My name is Arianne Kassman. I am a Pacific Climate Warrior from Papua New Guinea. I want to tell you about why it's important for my people, and for the Pacific, that fossil fuels remain in the ground.
I am fourth generation Tatana, a descendent of a strong beautiful woman called Dihanai. I carry the name of her daughter Philomena’s husband and my Great Grandfather Arien. My Great Grandfather worked as a Plantation Manager and together with his eldest son, Allan, he worked in two villages called Pinu and Obo. He was a fair, honest and hard-working man; this earned him great respect among the local labourers from Pinu village, and in turn, was gifted Toutu Village.

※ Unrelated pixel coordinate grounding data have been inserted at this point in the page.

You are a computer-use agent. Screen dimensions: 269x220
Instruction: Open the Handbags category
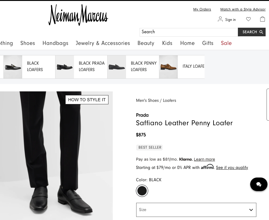coord(55,43)
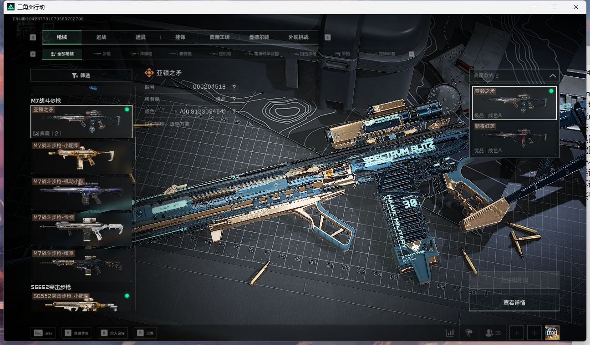Click the player avatar in bottom corner
This screenshot has width=590, height=345.
pos(552,333)
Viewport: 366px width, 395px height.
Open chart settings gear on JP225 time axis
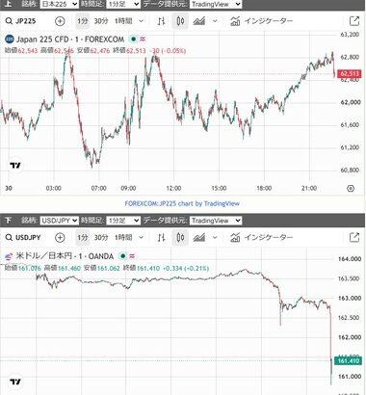tap(351, 189)

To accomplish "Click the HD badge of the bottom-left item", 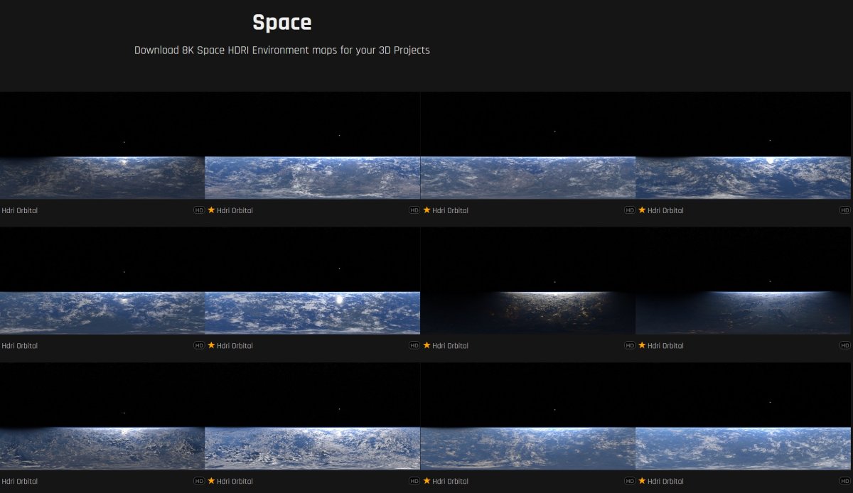I will click(x=199, y=482).
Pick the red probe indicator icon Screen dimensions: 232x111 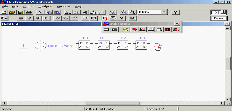(134, 29)
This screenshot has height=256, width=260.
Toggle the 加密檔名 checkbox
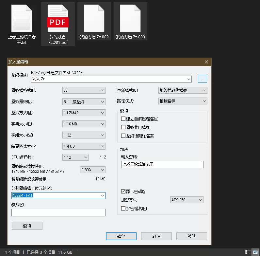(x=123, y=208)
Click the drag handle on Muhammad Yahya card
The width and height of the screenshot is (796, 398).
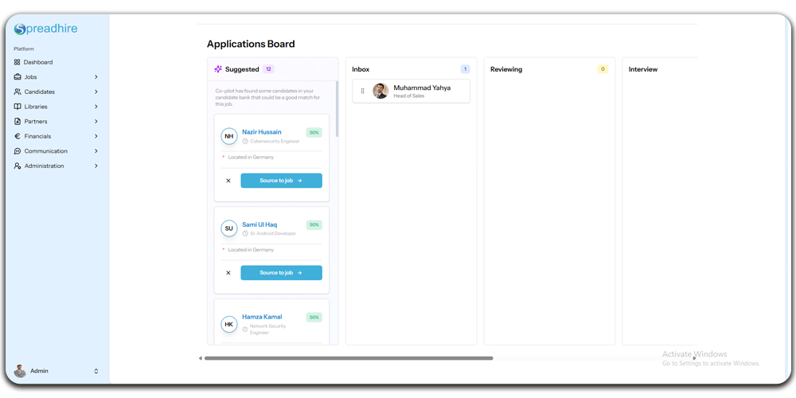coord(363,92)
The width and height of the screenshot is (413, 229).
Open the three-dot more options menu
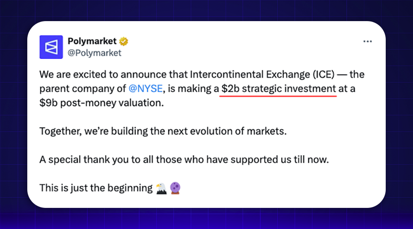[x=367, y=42]
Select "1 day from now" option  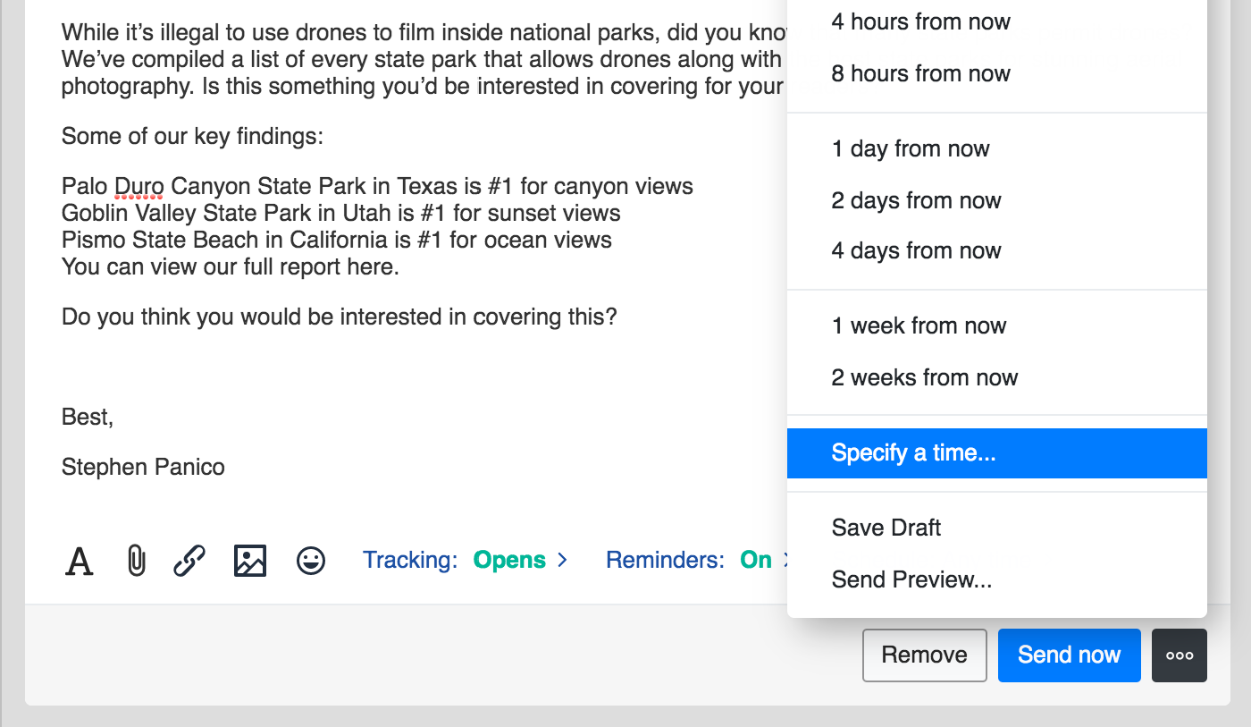910,148
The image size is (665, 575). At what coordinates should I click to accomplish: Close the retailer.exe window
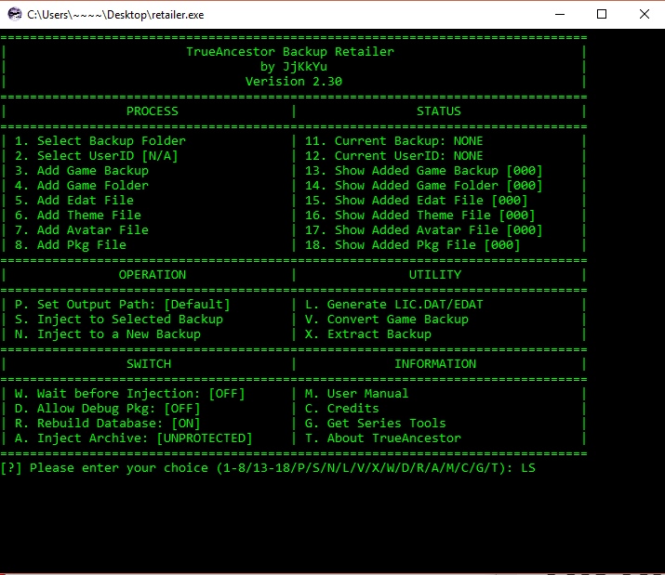click(644, 14)
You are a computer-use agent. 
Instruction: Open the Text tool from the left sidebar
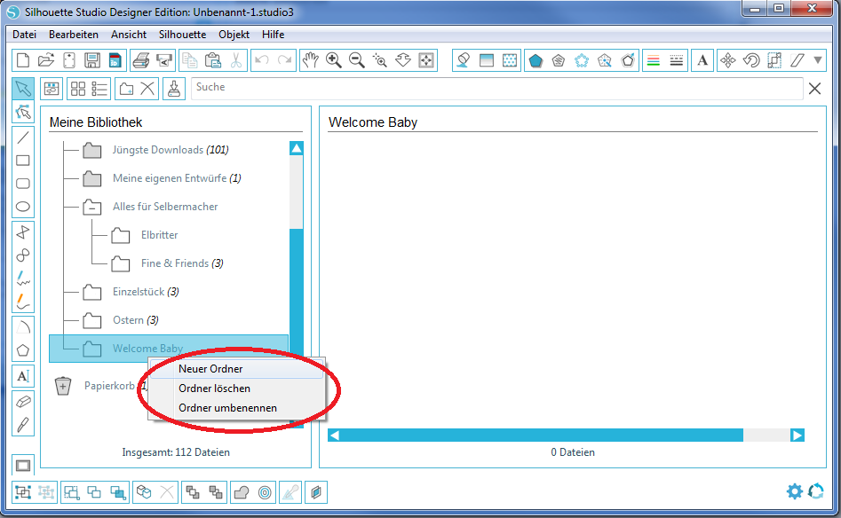(22, 376)
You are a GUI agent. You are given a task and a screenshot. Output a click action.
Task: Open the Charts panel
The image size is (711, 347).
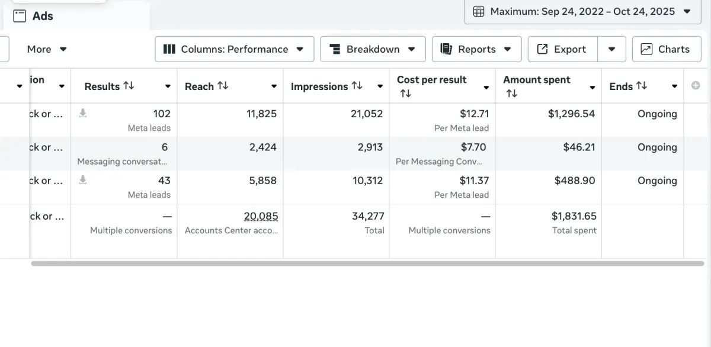coord(667,49)
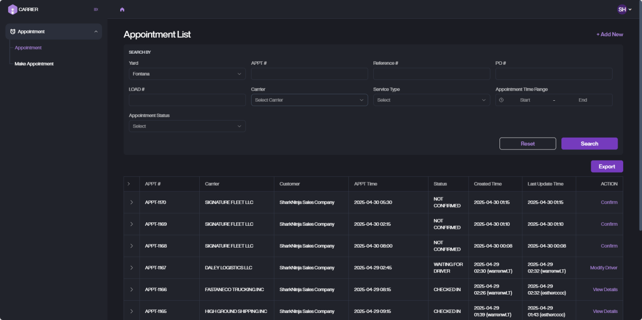Click the alarm clock Appointment icon
Viewport: 642px width, 320px height.
point(13,31)
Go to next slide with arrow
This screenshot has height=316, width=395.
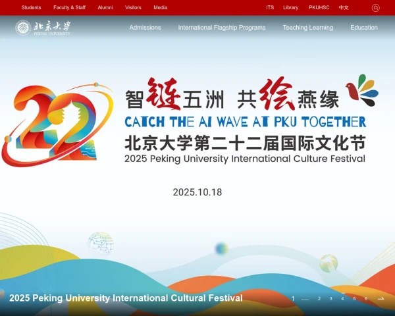(381, 299)
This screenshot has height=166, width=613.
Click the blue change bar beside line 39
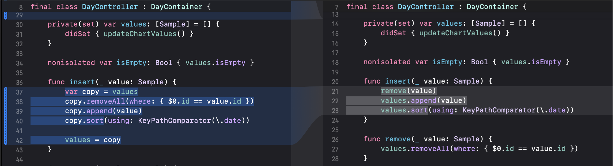point(6,111)
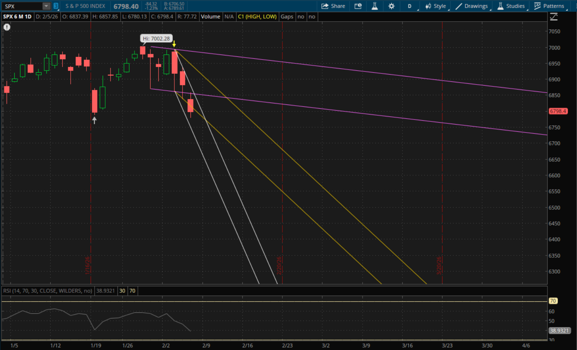This screenshot has height=350, width=577.
Task: Expand the SPX symbol dropdown arrow
Action: 46,6
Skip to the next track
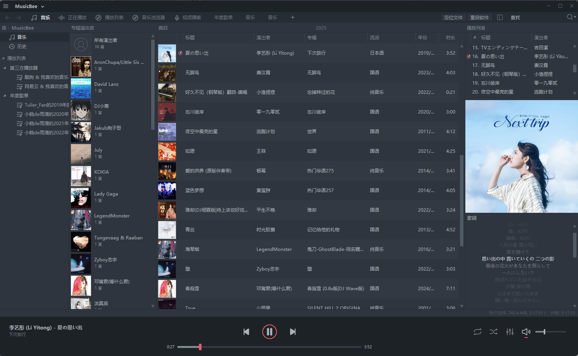578x356 pixels. pos(293,332)
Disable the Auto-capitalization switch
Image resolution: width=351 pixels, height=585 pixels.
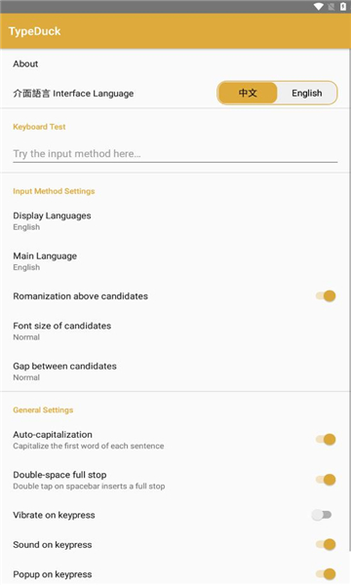click(326, 440)
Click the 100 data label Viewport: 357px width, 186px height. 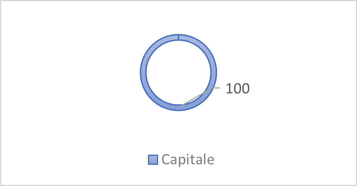tap(237, 88)
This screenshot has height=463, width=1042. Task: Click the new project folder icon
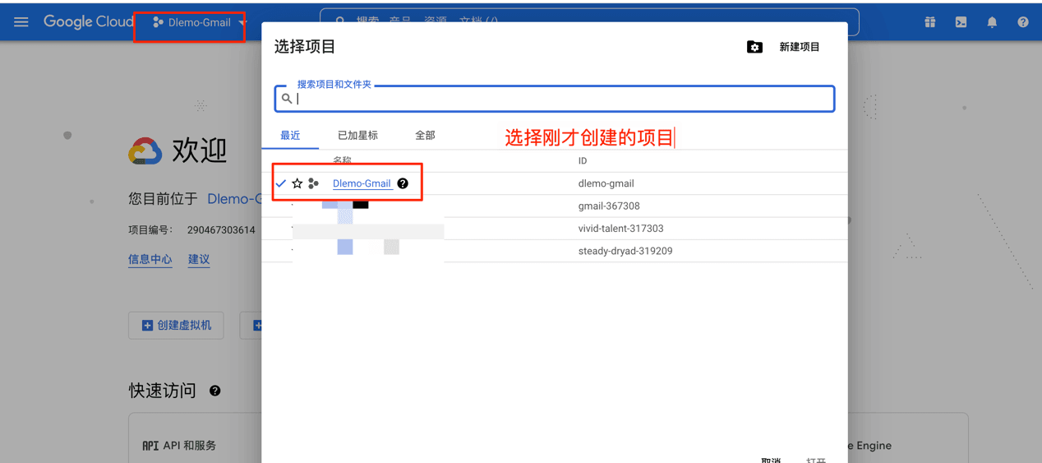point(754,47)
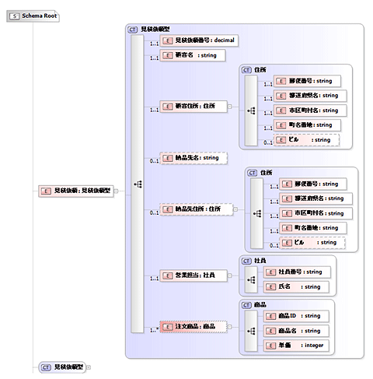Select the 納品先名 : string optional element
This screenshot has height=379, width=373.
click(x=193, y=158)
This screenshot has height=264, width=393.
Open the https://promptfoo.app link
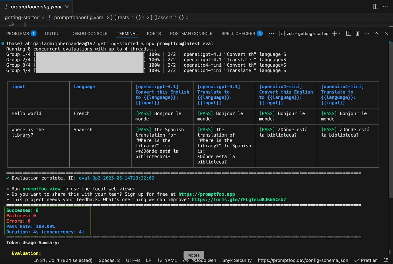206,194
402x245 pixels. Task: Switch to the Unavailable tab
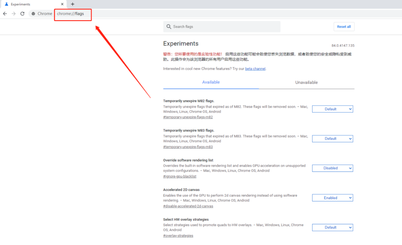pos(306,82)
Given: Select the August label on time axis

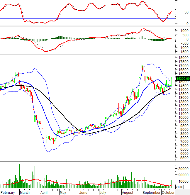Looking at the screenshot, I should click(128, 193).
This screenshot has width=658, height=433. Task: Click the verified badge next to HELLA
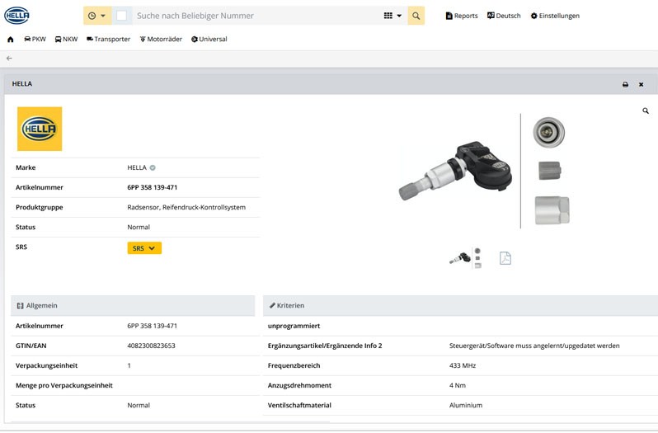[x=153, y=167]
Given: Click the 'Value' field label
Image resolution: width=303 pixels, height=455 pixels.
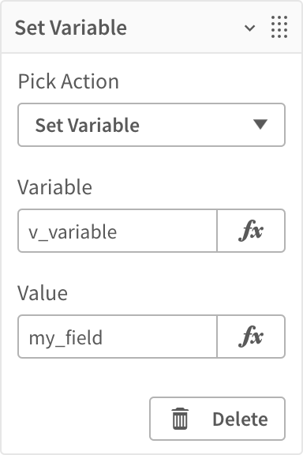Looking at the screenshot, I should click(43, 293).
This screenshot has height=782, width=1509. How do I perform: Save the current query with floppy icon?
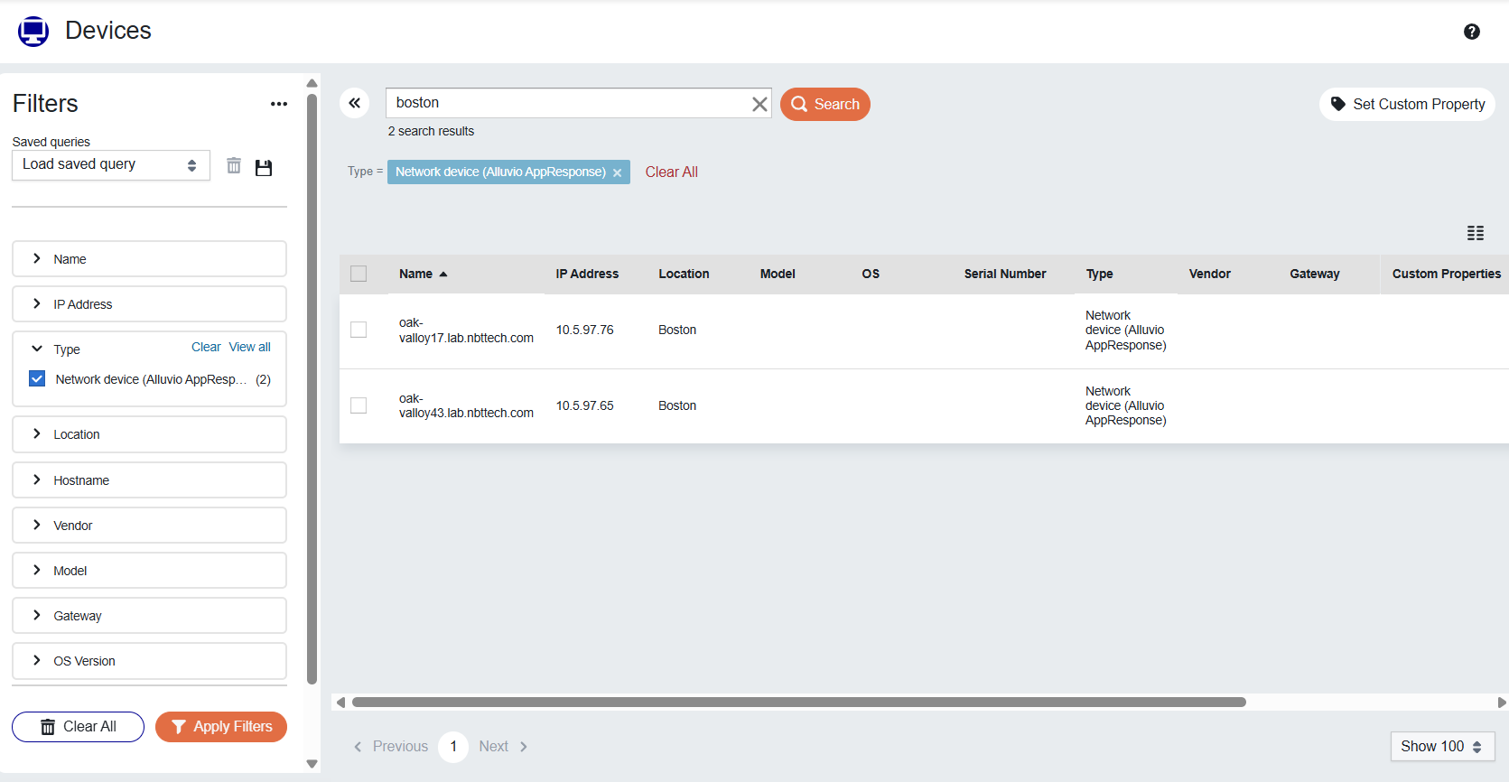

This is where both my maternal grandparents are laid to rest.
Last week marked one year since my family laid my grandmother to rest in the village, and so to commemorate that, we travelled to the village to celebrate her life with a Holy Mass. As I sat at their grave sides last Sunday, I was overcome with joy and peace being surrounded by family.
Rising sea levels is becoming so normal it scares me. Will I ever be able to take my children to where my grandparents are buried? Will they ever get to see this beautiful place that was a gift to my Great Grandfather and the place that gave birth to my identity?
We already know that the path the world is on is a dangerous one. The COP21 in Paris was such an important international gathering because it could decide the fate of humanity.
The introduction of coal mining into my beautiful Papua New Guinea is going to destroy the environment, it is going to cause health risks for those living near the mines, and it is going to contribute to a substantial increase in PNG’s carbon emissions.
Last year, Mayur Energy reported that PNG has some of the cleanest coal in the world. But we all know there is no such thing as clean coal.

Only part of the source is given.